### Your objective
Reproduce every one of the records below word for word, but omit the pictures.

-- START OF Extracted data --

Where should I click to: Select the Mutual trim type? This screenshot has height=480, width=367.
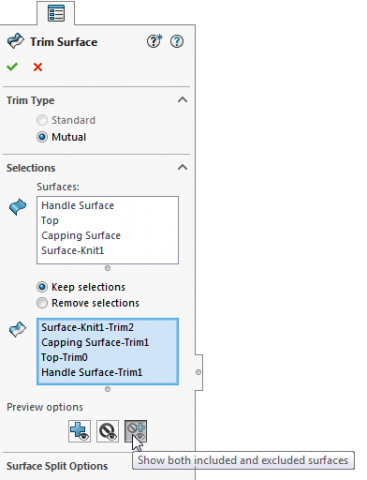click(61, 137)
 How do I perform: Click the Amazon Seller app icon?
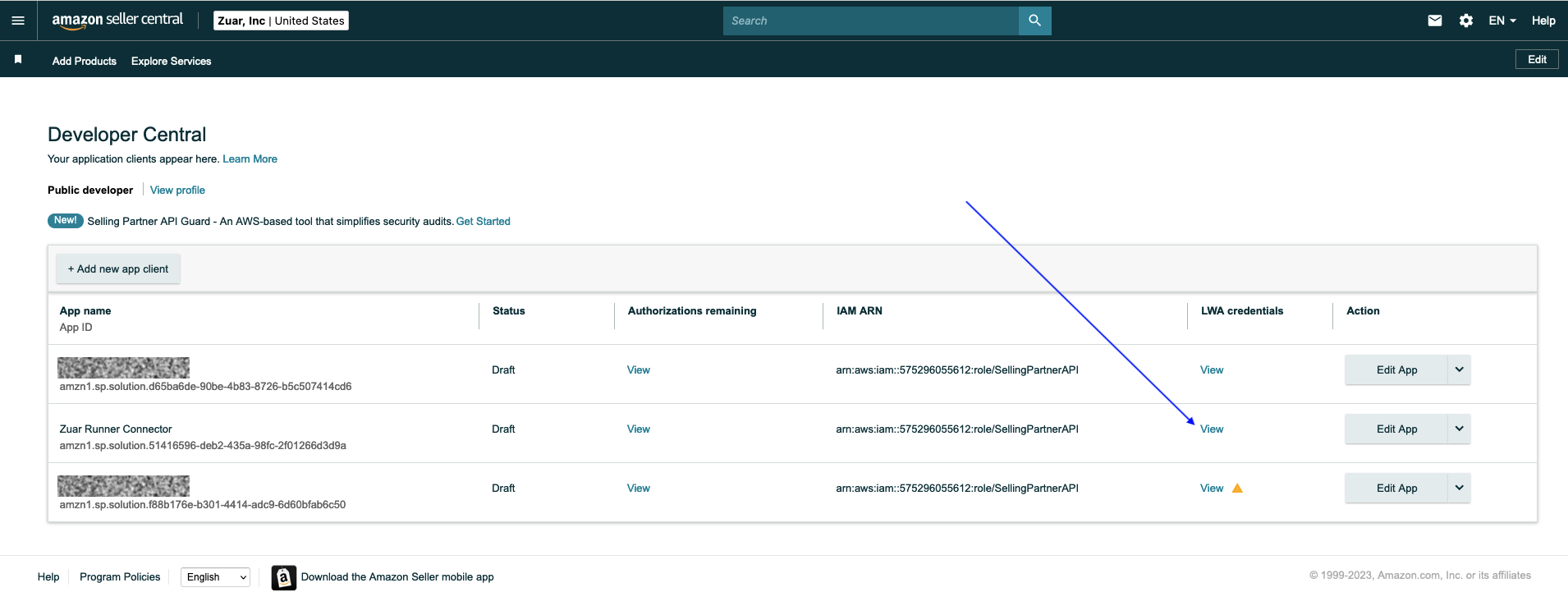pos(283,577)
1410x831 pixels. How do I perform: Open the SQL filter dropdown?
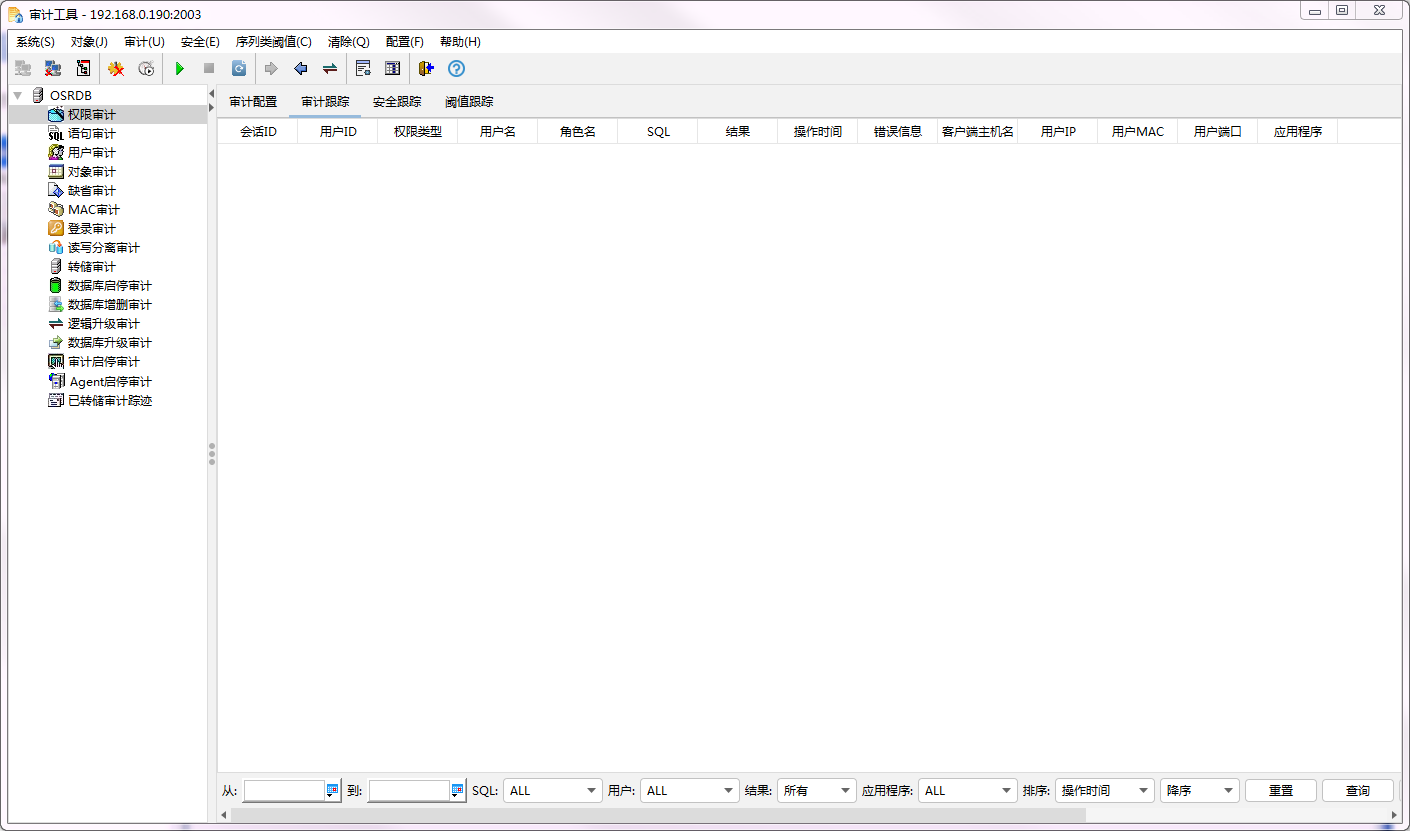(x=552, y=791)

-- END OF Extracted data --

### Result below
Where should I click to: Select the Mutual trim type? This screenshot has height=480, width=367.
click(61, 137)
 How do I perform: Click the Amazon Seller app icon?
pos(283,577)
1410x831 pixels. How do I perform: Open the SQL filter dropdown?
(x=552, y=791)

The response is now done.